His chief breakthrough occurred in the 1960s, when he developed an efficient way to manufacture the revolutionary center-pivot system. Previously, crops were grown on dry land or were irrigated by labor-intensive "gravity" systems, with hand-laid metal pipe carrying water vast distances along the ground.

 

The self-propelled center-pivot system, which was invented by a Nebraska-born farmer, allowed water to be sprinkled on crops from an overhead pipe rotating around a centrally placed well. The new irrigation system altered the appearance of much of the nation's farmland. As seen from above, the landscape changed from a rectangular grid of fields to a patchwork of green circles dotting the Plains.

 

The center pivot also had an immense impact on agriculture by expanding irrigation to arid land that had not been able to support crops in the past. But as the production of corn, soybeans, alfalfa and other crops rose dramatically, conservationists questioned whether center pivots might cause the depletion of underground aquifers. Extended droughts led to moratoriums on the installation of center-pivot systems in several states.

 

According to Mr. Daugherty's company, 42 percent of all irrigated farmland in the United States is watered by center pivots. In some western states, it is almost 75 percent.

 

Nevertheless, the center pivot was hardly an immediate success. In 1949, Frank Zybach, then farming in Colorado, filed for a patent on a "self-propelled sprinkling irrigation apparatus." After he returned to his native Nebraska in the early 1950s, Zybach and his brother-in-law built a few of the irrigation systems.

 

In 1954, Mr. Daugherty's company, originally called Valley Manufacturing, bought the production rights from Zybach and became the first large-scale builder of the center pivot. It took years of failed experiments before an economical way to make the unwieldy system was found.

 

In one early demonstration, Mr. Daugherty stalked through a cornfield, making repairs on the go and pushing his mechanism along when it stalled or got stuck in mud.

 

"It seemed like the problems were monumental," Mr. Daugherty told the Omaha World-Herald in 1996. "It took us about 10 years to get this thing going."

 

One of Mr. Daugherty's biggest hurdles was finding a steady supply of six-inch-wide steel pipe to carry water as much as half a mile from a central well.
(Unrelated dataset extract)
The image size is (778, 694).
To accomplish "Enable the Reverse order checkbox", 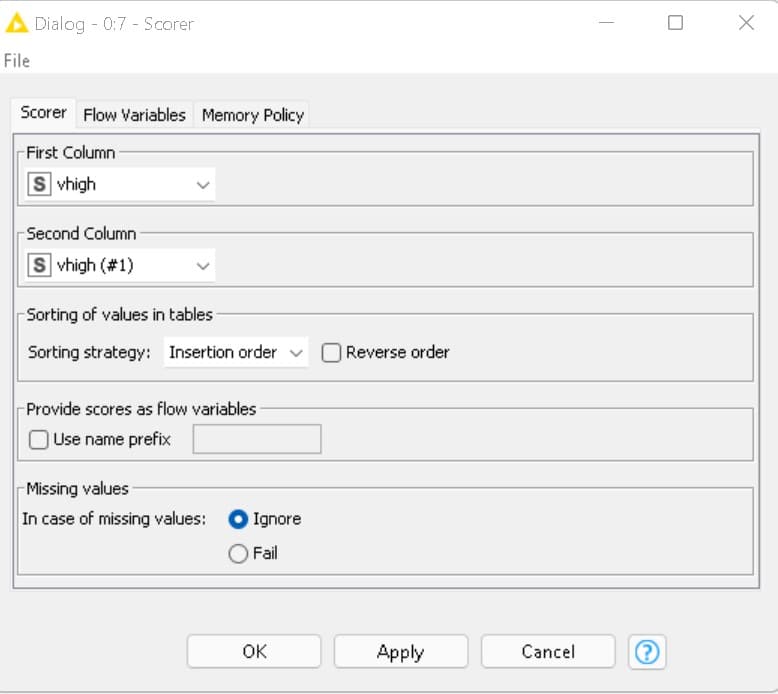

His solution was to make his own pipe.

 

By the mid-1960s, Mr. Daugherty had solved the manufacturing problems of the center pivot, and it quickly took hold throughout the Plains states and the West. In 1972, he received an insistent call from former president Lyndon B. Johnson, whose center pivot at his ranch in Texas had stopped working.
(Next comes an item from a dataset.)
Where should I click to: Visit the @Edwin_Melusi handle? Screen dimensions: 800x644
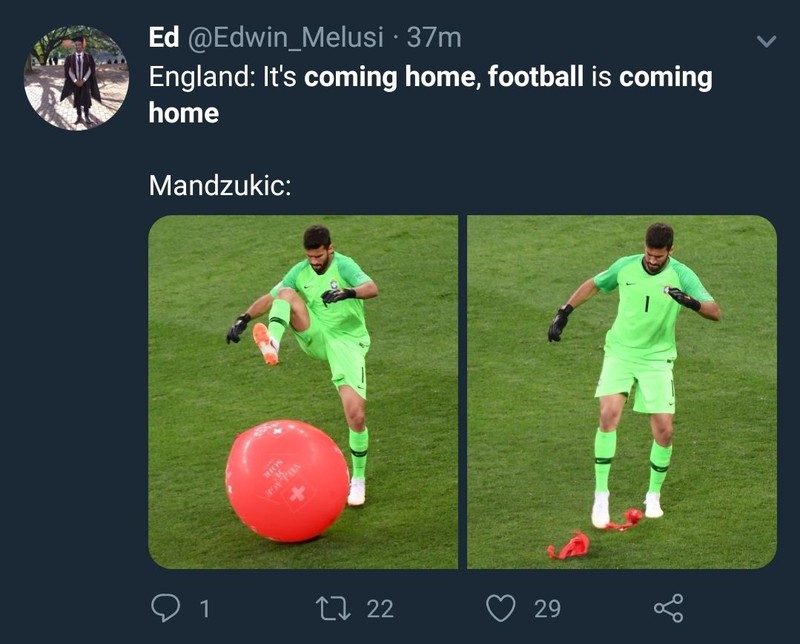[286, 38]
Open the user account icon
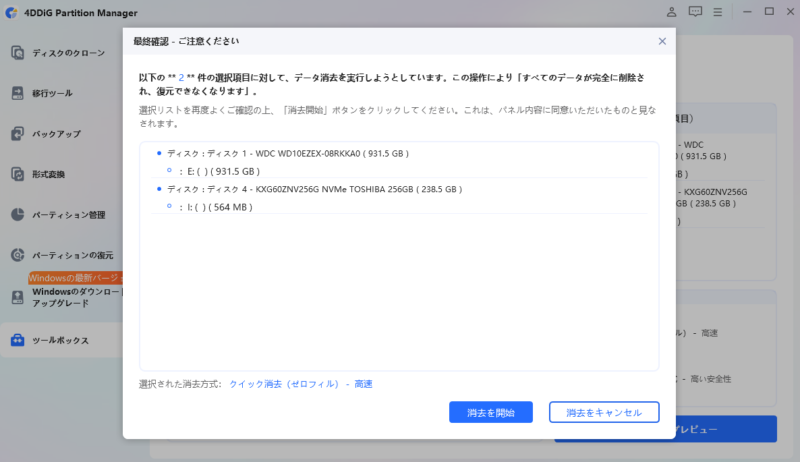This screenshot has height=462, width=800. (x=670, y=12)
"My oats are a-thirstin'," Johnson said.

 

Mr. Daugherty dispatched a crew to make sure the president's oats got their water.

 

Robert Burdic Daugherty was born Jan. 8, 1922, in Omaha, and traveled as a child with his father, a livestock broker, to farms throughout the Midwest.

 

After graduating from Carleton College in Northfield, Minn., Mr. Daugherty served as a forward artillery observer in the Marine Corps during World War II.

 

At the suggestion of an uncle, he invested $5,000 in a machine shop in 1946. He was one of three workers in the small business that built grain elevators and other farm equipment.

 

Valmont Industries, which still does most of its domestic manufacturing in Nebraska, remains the nation's foremost builder of center pivots. The company also makes metal light poles, traffic signal supports and utility towers, and is the world's largest producer of metal pipe.

 

Mr. Daugherty, who became a millionaire many times over, believed nepotism could ruin a successful business and would not allow any of his three sons to join his company.

 

In recent years, he established a charitable foundation that is involved in philanthropic activities throughout his home state. In April, he donated $50 million to establish the Water for Food Institute at the University of Nebraska to examine the uses of water in agriculture.

 

His wife of 54 years, Marjorie Kruse Daugherty, died in 2002.

 

Survivors include three sons, Tim Daugherty and Joe Daugherty, both of Omaha, and Rob Daugherty of Minneapolis; a sister; and nine grandchildren.